Do this ▸
Reproduce the items verbatim, from the line containing "1200x900 pixels. How" through the end of the items, both included.
□ □ □
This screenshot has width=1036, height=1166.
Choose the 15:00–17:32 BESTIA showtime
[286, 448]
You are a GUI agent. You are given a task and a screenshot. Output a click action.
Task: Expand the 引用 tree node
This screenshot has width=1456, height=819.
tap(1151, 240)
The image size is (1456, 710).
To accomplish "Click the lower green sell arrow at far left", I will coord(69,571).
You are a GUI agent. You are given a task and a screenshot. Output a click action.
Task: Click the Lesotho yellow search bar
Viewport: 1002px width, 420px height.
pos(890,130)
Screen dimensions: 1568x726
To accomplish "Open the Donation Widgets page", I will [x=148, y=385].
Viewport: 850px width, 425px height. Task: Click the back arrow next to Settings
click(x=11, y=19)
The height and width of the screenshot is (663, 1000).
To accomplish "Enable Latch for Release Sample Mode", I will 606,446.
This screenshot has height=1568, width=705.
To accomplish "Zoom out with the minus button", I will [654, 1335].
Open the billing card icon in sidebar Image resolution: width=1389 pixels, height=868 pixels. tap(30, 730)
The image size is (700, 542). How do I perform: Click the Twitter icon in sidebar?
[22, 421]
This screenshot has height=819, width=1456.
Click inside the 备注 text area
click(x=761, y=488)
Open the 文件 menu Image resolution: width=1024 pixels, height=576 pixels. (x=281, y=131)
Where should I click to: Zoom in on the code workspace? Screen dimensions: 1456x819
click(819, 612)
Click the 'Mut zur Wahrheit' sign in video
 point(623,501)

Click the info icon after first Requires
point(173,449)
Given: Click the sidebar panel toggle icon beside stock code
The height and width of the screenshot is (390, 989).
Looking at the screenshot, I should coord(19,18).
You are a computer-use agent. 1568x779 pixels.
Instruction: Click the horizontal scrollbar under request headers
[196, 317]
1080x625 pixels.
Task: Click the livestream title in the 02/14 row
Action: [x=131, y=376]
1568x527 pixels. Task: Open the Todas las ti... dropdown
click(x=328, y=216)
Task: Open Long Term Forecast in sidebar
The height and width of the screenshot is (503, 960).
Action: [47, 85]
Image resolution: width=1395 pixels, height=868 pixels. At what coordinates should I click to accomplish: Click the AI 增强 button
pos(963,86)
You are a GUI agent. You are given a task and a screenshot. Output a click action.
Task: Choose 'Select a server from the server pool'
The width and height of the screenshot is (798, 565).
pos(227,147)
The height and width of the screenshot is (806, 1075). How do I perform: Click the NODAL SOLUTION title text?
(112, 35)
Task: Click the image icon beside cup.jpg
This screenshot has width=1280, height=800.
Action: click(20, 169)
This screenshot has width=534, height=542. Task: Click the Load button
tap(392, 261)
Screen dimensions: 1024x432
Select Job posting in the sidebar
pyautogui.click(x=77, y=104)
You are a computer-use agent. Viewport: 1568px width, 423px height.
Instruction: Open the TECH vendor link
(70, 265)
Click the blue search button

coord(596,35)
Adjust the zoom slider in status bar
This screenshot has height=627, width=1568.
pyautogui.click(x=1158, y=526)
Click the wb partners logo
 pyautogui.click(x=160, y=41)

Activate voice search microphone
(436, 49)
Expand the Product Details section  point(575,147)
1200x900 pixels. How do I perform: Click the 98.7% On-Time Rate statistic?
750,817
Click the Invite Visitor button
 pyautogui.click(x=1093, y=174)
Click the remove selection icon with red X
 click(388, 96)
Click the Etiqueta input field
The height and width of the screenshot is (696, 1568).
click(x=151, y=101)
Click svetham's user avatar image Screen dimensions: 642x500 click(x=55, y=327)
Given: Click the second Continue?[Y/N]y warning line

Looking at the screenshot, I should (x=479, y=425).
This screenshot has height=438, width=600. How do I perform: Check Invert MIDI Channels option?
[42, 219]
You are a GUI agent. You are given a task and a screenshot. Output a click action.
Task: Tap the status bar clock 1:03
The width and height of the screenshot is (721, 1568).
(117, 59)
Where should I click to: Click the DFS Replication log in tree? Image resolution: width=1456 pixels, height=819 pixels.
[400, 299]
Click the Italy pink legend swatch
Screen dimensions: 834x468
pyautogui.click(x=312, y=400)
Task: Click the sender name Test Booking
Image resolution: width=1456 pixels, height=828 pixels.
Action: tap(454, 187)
□ □ □
Reply ▸
1200x900 pixels. How do I perform: Click the 98.7% On-Time Rate statistic?
750,817
Click the Invite Visitor button
 pyautogui.click(x=1093, y=174)
Click the remove selection icon with red X
 click(388, 96)
Click the Etiqueta input field
The height and width of the screenshot is (696, 1568).
click(x=151, y=101)
Click svetham's user avatar image Screen dimensions: 642x500 click(x=55, y=327)
Given: Click the second Continue?[Y/N]y warning line

Looking at the screenshot, I should (x=479, y=425).
This screenshot has height=438, width=600. How do I perform: Check Invert MIDI Channels option?
[42, 219]
You are a GUI agent. You are given a task and a screenshot. Output a click action.
Task: Tap the status bar clock 1:03
The width and height of the screenshot is (721, 1568).
(117, 59)
Where should I click to: Click the DFS Replication log in tree? Image resolution: width=1456 pixels, height=819 pixels.
[400, 299]
Click the Italy pink legend swatch
Screen dimensions: 834x468
pyautogui.click(x=312, y=400)
Task: Click the sender name Test Booking
Image resolution: width=1456 pixels, height=828 pixels.
Action: tap(454, 187)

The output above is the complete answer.